(Saved entries)
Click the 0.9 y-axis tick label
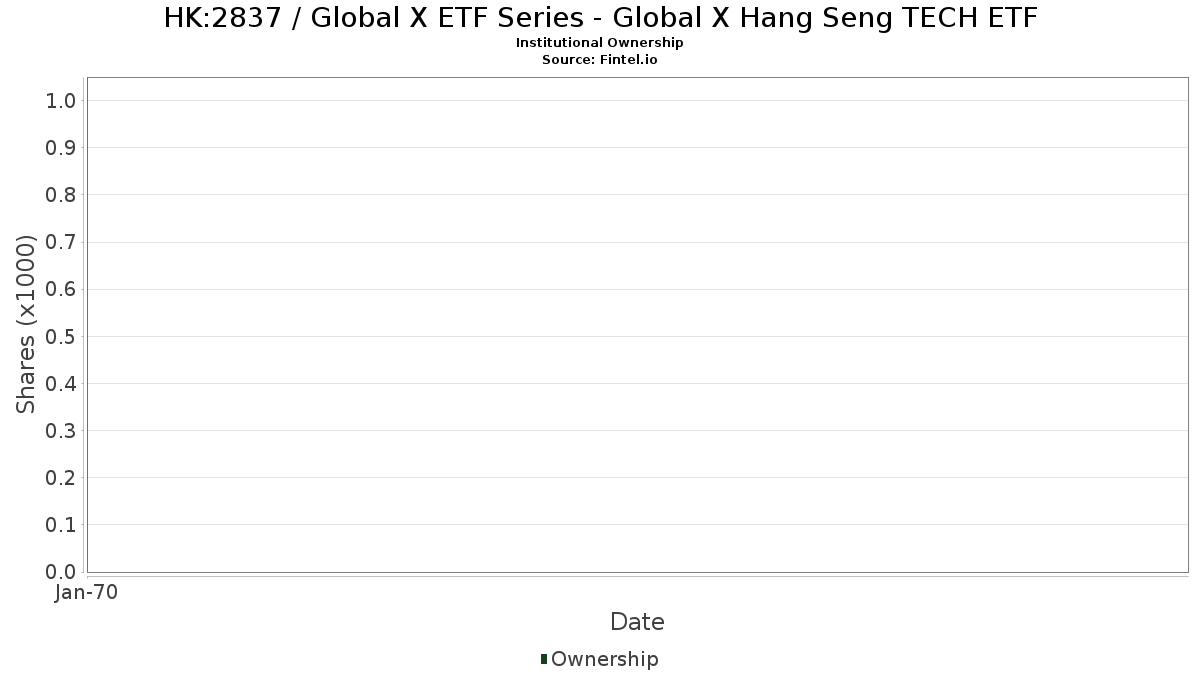1200x675 pixels. 61,148
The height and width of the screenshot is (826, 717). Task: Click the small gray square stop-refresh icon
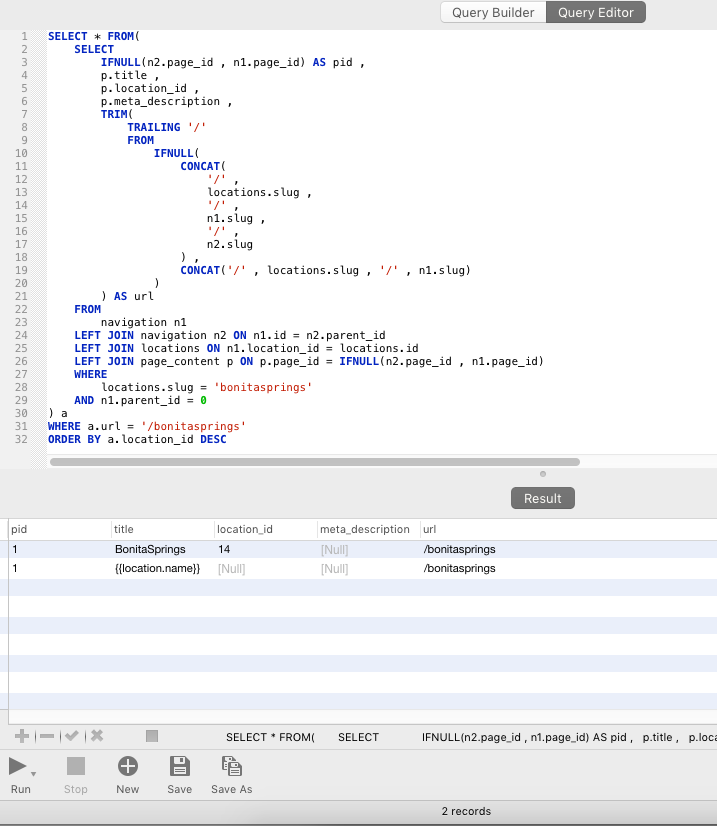pos(152,736)
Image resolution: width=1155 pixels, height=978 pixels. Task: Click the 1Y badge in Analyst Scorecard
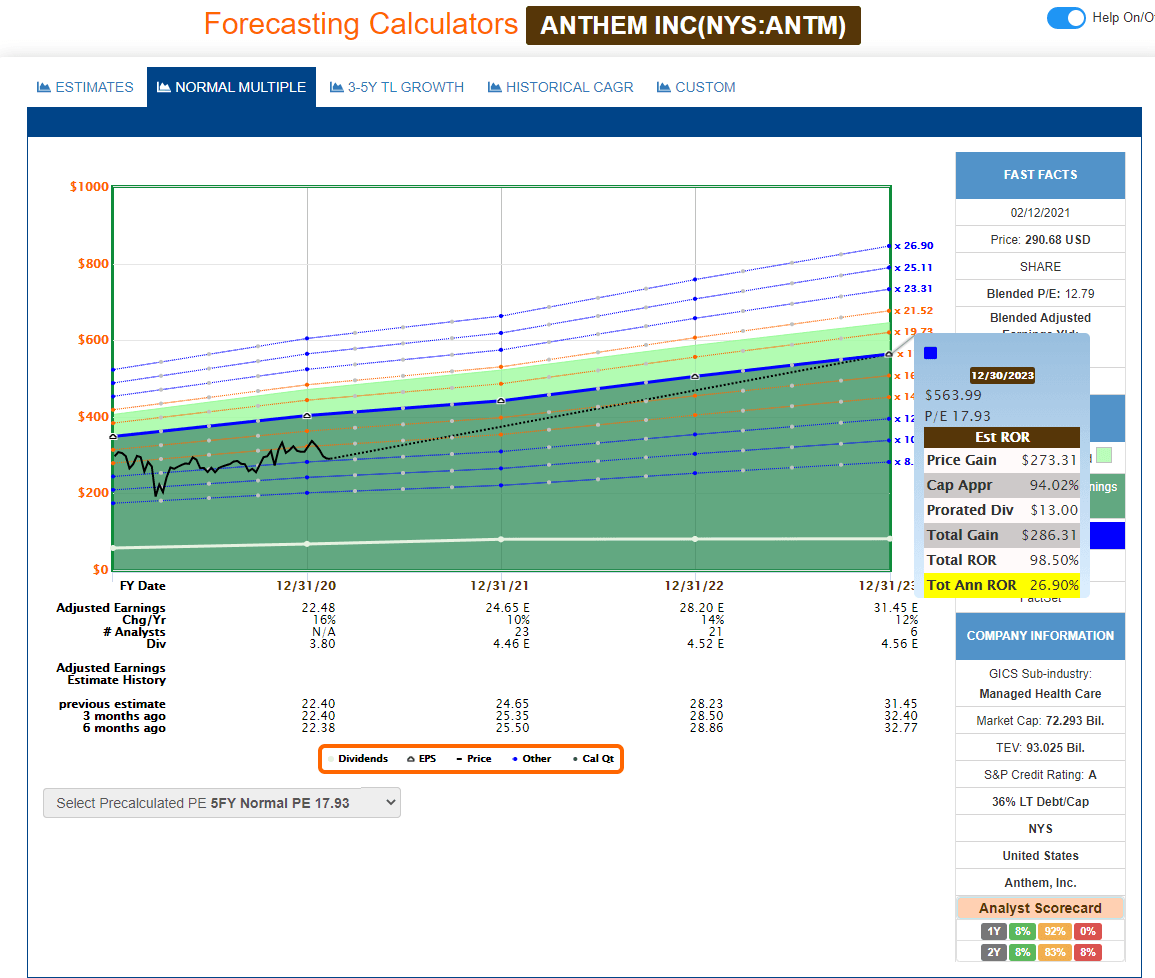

» Exercise
Output the entries above verbatim, leaving out images.

» Solution for this task
Click the 0.9 y-axis tick label
1200x675 pixels. 61,148
The height and width of the screenshot is (826, 717). Task: Click the small gray square stop-refresh icon
pos(152,736)
Image resolution: width=1155 pixels, height=978 pixels. Task: Click the 1Y badge in Analyst Scorecard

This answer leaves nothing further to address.